TASK OBJECTIVE → In the records that follow, skip the pictures and print everything else exactly.

Start of Block

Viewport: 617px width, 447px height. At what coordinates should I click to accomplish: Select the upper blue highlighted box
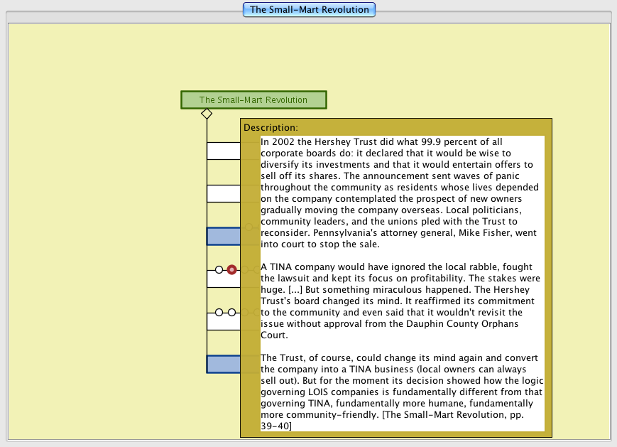point(223,237)
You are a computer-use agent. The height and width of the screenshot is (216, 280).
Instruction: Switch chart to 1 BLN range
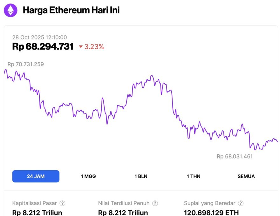pyautogui.click(x=141, y=176)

End of Block

OUTPUT OF THE TASK →
Viewport: 617px width, 447px height. At what coordinates should I click to accomplish: Select the upper blue highlighted box
point(223,237)
You are a computer-use agent. The height and width of the screenshot is (216, 280).
Instruction: Switch chart to 1 BLN range
pyautogui.click(x=141, y=176)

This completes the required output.